Voici une lettre qui devrait être transmise à Benoît XVI dans les heures qui viennent. Qui s'y retrouve peut la reprendre !

 


Très Saint Père,

Dans une vive conscience de ce que vous êtes et représentez, je veux vous adresser un profond merci.

Merci de venir nous voir dans notre pays, la France, fille aînée que l’Église contribua à élever jusqu’au plein développement de son esprit, de sa beauté, de son rayonnement.

Nous savons tous ce que « fille aînée » signifie, l’inscription dans le temps que porte ce terme et la responsabilité qu’il implique, tant à l’égard des parents que de la fratrie, et au-delà, de la descendance. La petite Bernadette, qui vit à Lourdes l’Immaculée Conception, était elle aussi une fille aînée, assez solide et sérieuse pour parvenir à établir la vérité du message que lui confia cette Dame à laquelle sont dédiées sur notre terre tant d’églises et de cathédrales. Si cette enfant joyeuse parvint au bout de sa mission,  c’est parce qu’elle sut conserver son humilité, qui est la virginité de l’âme, en même temps que sa force morale, son courage et sa grâce.

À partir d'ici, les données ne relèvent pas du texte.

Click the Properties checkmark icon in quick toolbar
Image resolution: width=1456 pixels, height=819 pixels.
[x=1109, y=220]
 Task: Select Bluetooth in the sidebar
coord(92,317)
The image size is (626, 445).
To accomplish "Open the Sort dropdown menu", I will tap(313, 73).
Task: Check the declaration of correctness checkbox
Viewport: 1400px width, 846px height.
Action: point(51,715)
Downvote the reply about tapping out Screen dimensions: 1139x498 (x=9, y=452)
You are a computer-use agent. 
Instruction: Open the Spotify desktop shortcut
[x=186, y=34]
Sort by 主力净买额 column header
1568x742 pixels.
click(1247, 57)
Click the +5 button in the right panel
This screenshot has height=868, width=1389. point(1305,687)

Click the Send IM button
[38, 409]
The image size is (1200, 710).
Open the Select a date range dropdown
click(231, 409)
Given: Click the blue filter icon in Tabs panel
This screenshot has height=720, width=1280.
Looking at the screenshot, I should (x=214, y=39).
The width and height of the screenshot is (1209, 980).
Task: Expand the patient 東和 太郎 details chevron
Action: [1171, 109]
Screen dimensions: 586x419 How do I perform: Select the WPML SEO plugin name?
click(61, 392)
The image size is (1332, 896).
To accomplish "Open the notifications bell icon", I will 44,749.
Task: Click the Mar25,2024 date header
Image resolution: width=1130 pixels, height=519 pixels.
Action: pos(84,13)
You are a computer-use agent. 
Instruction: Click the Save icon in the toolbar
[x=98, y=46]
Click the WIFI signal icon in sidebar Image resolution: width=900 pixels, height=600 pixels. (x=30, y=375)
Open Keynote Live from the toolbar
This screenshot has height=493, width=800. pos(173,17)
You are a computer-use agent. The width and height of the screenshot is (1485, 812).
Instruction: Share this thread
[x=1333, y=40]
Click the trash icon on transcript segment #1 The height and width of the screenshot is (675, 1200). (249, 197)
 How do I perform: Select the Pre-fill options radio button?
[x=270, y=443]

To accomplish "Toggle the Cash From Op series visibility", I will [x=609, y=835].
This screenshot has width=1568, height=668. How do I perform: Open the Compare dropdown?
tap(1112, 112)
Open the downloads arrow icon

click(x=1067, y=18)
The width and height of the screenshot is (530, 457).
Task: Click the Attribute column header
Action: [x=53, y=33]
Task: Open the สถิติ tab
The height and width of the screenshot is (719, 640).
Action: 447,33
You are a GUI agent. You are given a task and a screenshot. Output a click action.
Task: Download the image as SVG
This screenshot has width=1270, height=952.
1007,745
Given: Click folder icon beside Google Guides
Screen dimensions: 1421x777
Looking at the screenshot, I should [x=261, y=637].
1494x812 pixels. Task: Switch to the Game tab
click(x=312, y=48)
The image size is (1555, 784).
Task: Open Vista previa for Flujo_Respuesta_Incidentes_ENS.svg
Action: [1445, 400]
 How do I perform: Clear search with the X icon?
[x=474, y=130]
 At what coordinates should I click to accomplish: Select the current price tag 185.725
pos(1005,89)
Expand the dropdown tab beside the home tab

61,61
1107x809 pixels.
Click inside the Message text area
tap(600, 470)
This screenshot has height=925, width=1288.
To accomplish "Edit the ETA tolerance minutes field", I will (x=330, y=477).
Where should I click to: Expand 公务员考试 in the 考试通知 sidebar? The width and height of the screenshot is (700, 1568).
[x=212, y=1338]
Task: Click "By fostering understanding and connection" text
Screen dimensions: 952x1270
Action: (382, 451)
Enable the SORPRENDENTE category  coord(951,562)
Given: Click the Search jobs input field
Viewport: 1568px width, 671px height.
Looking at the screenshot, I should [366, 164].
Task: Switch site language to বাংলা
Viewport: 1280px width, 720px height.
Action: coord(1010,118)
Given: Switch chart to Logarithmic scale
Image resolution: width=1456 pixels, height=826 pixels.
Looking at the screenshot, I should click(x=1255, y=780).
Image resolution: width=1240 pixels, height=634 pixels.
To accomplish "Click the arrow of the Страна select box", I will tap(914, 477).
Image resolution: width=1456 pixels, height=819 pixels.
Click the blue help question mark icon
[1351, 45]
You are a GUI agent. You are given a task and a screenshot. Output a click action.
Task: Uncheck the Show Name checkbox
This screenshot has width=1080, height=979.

Merci de venir à Lourdes et à Notre-Dame de Paris.

Que les siècles reprennent vie sous vos pas, que nous nous rappelions l’histoire du peuple d’où nous venons, ce peuple aux multiples origines qui avança dans le temps, malgré heurts et malheurs, grâce à la force de l’Esprit, présente aussi en Marie, aimée des hommes de toutes confessions.

Que nous ayons le cœur de vous entendre, de nous tourner vers « Cela » dont nous nous sommes souvent détournés, Cela qui nous appelle à grandir.

Que nous sachions entrer chaque jour en résistance contre le matérialisme qui nous occupe - au sens où il nous affaire, et au sens où notre esprit se trouve occupé par ses représentations comme peut l’être un pays par une puissance étrangère.

Ce mal est mondial, mais « où croît le péril croît aussi ce qui sauve », a dit un poète, et dans un tel monde ne peut que renaître le désir de l’homme de guérir en retrouvant un libre chemin vers Dieu.

Très Saint Père, votre parole haute et lumineuse augmente encore ma confiance, et mon désir de voir renouvelée la vie par le Christ dans le cœur des hommes.

Que le Ciel continue de vous guider, nous vous suivons avec attention, et vous assurons notre soutien aimant et notre plus grand respect.